### What to work on
Every line of the records that holds the word "item" should be copied.

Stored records

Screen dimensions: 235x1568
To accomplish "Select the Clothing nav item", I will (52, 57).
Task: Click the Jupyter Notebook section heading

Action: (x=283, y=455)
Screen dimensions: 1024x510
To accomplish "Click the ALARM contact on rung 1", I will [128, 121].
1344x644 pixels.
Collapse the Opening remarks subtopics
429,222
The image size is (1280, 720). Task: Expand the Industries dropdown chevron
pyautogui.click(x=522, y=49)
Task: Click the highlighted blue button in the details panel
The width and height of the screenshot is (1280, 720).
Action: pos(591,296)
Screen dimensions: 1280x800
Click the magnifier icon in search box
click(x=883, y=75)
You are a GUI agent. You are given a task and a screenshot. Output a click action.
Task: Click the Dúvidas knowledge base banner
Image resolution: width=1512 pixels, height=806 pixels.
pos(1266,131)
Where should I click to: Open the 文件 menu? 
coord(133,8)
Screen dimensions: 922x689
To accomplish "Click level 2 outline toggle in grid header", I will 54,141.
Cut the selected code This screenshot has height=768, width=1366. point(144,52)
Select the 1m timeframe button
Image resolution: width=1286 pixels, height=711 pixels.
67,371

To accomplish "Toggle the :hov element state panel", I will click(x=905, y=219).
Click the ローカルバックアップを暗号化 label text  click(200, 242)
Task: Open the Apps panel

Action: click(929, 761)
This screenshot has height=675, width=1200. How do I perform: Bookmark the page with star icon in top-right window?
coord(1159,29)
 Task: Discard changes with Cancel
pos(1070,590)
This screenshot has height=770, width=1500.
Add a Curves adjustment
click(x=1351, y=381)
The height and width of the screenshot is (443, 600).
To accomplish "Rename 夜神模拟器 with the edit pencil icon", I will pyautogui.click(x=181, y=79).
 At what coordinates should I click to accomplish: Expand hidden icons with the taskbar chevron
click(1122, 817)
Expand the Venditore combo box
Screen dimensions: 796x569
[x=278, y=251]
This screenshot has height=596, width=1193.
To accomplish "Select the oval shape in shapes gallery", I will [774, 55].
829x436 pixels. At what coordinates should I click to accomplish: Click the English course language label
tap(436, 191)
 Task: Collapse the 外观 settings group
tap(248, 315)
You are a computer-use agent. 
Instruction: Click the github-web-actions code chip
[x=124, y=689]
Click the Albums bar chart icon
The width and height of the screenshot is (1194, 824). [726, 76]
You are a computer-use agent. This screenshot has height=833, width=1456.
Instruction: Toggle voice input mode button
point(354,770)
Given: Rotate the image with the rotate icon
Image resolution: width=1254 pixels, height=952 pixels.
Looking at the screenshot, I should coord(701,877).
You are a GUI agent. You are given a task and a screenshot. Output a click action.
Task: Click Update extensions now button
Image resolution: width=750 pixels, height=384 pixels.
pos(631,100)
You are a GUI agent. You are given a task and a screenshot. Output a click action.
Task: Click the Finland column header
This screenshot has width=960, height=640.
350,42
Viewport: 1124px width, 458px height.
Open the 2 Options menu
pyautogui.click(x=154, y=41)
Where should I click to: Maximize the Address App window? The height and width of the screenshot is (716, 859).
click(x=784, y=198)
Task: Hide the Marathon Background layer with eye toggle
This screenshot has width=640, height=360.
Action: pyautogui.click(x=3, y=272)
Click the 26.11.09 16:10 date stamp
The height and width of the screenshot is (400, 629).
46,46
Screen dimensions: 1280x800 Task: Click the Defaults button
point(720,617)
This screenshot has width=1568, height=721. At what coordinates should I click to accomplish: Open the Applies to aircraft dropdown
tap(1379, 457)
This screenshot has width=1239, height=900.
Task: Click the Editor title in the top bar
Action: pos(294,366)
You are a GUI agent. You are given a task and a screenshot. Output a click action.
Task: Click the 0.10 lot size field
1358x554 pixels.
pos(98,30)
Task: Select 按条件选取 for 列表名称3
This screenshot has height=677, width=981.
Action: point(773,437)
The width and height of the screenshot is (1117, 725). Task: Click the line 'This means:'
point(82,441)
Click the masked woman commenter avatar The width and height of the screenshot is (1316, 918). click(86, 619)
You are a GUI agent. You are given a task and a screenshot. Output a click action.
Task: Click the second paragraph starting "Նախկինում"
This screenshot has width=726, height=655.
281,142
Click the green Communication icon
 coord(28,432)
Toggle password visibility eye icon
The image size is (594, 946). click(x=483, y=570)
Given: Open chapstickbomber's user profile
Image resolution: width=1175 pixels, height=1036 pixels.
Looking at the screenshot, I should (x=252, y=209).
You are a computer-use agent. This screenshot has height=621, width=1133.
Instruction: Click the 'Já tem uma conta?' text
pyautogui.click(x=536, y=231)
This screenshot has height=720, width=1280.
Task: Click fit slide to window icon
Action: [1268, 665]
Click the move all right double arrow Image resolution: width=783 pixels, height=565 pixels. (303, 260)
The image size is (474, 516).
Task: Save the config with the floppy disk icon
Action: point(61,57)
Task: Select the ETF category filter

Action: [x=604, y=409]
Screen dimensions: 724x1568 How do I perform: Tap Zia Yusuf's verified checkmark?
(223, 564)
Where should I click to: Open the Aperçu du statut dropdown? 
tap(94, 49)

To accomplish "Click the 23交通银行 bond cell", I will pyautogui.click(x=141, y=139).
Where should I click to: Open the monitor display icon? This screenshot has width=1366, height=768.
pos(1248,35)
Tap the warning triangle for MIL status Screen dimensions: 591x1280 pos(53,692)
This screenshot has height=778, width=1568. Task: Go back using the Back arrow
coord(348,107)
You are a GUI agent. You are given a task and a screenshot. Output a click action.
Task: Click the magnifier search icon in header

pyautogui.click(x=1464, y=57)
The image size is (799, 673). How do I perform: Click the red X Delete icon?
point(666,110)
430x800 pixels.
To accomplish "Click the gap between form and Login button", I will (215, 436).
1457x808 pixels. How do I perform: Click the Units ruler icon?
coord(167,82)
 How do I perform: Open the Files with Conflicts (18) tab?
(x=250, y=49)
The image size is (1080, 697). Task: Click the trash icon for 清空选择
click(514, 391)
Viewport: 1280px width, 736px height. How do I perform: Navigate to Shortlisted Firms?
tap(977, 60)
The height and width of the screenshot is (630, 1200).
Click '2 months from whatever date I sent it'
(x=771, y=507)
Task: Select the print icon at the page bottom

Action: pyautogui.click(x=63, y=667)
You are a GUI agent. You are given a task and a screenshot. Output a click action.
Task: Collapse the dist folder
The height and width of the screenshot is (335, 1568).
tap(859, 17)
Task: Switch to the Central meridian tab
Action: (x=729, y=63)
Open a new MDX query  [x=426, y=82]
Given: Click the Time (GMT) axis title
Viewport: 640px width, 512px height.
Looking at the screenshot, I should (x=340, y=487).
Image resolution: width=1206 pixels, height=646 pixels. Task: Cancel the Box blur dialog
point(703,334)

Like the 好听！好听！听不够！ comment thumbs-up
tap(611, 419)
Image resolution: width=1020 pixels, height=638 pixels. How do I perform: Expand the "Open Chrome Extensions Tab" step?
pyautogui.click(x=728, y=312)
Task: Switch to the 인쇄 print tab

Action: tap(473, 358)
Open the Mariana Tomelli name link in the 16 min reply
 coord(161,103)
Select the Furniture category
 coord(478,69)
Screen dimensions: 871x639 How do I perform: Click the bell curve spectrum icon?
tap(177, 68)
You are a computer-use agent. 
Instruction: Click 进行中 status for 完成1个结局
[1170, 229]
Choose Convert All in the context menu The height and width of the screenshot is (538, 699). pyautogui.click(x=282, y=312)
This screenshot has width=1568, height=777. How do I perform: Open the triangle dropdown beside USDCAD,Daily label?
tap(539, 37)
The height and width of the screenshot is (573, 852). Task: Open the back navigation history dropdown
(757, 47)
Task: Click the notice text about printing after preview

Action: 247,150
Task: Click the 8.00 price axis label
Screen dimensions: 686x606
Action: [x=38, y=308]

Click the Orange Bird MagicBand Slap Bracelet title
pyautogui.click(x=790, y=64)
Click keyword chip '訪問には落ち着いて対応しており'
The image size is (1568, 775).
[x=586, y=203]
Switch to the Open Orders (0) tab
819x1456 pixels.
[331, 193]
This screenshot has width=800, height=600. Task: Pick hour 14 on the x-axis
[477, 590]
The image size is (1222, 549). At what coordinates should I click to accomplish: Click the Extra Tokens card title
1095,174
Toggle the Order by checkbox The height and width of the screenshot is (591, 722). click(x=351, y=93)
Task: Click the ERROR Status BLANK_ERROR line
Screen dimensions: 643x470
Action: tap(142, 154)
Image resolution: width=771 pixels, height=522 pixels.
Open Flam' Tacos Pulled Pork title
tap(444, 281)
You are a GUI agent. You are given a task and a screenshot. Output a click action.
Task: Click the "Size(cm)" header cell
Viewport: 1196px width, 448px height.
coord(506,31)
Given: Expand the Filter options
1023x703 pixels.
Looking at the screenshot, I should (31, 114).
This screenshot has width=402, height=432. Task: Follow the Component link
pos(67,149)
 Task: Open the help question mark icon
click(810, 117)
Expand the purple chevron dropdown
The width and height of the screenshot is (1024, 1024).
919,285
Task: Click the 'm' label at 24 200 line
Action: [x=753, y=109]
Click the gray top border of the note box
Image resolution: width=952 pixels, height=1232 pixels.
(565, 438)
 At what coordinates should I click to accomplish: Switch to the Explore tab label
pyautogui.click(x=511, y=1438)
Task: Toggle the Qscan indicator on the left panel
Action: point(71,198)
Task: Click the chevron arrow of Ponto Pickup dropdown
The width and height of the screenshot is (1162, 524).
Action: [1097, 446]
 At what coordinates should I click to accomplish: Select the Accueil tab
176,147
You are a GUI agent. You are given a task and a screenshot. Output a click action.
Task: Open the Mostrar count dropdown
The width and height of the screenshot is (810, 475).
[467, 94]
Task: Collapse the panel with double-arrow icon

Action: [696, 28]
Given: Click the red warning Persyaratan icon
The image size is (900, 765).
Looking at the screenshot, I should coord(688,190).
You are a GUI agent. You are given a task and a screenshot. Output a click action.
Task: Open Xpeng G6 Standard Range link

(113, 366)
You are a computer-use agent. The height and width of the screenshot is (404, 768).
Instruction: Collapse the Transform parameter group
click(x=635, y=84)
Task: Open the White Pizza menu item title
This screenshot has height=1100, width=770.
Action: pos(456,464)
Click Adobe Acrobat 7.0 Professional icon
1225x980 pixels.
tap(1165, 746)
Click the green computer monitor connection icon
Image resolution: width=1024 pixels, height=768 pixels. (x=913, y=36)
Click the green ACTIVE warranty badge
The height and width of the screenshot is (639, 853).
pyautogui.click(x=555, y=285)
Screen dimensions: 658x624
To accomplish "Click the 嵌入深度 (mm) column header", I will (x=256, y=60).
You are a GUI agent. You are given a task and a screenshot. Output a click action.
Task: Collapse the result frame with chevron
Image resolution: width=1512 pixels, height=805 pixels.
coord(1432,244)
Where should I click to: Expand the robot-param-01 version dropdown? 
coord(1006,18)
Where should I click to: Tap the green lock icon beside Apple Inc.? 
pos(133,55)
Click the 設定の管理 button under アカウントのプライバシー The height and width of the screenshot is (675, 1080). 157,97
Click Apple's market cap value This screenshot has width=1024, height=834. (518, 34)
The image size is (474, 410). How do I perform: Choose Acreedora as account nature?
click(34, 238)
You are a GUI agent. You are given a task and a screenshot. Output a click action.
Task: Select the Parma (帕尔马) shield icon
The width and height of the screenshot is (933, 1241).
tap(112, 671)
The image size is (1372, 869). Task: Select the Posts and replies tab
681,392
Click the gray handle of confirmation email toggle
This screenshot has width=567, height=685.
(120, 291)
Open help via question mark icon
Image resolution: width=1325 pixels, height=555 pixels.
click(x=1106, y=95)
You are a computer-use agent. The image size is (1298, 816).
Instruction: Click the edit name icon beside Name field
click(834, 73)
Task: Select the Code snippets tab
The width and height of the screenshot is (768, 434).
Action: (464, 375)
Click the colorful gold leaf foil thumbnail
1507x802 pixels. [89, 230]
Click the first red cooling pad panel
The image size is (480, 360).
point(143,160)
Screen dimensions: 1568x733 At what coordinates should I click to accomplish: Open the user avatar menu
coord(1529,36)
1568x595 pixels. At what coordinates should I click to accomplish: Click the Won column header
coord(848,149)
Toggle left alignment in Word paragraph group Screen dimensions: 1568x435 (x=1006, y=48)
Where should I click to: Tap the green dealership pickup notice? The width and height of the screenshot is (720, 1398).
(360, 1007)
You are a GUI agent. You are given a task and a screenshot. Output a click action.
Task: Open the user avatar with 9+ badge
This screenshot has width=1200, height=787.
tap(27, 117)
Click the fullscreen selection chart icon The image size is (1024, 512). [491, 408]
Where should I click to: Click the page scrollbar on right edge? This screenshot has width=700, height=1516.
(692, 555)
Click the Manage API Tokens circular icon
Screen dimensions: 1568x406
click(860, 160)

### Exercise output
To accomplish "Select the Clothing nav item", I will (52, 57).
Task: Open the White Pizza menu item title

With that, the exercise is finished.